Synopsis: Six years ago NASA discovered the possibility of alien life within our solar system. A probe was launched to collect samples, but crashed upon re-entry over Central America. Soon after, new life form began to appear and half of Mexico was quarantined as an INFECTED ZONE. Today, the American and Mexican military still struggle to contain "the creatures"...... A US journalist agrees to escort a shaken tourist through the infected zone in Mexico to the safety of the US border.

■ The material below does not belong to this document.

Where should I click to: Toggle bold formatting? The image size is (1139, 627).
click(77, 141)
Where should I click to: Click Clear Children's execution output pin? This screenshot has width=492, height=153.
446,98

It’s due to be released on the 12th November 2010 (UK). Visually it looks fantastic, and certainly not like it was made on a fifteen-thousand dollar budget.  A lot of people are saying that it is just a Cloverfield rip-off, but I have a feeling it will be much better.

Here is the trailer:

 

These successful, low-budget movies mark an exciting time in film-making.  Of course it does mean that every nerd out there will be picking up their video camera in the hope of creating a blockbuster.  But on the other side of things it also means that film studio’s will take more chances with relatively unknown, and low budget, film-makers and writers. 

Rather than throw millions at one big (hopeful) hit, they are spreading their bets on these low budget films and hoping one sticks.

I’m currently putting together the bare-bones of a screen-play which I have been playing with in my head for some time, so the idea of more studios taking chances sounds like a good idea to me!

In the meantime I will look forward to Monsters release!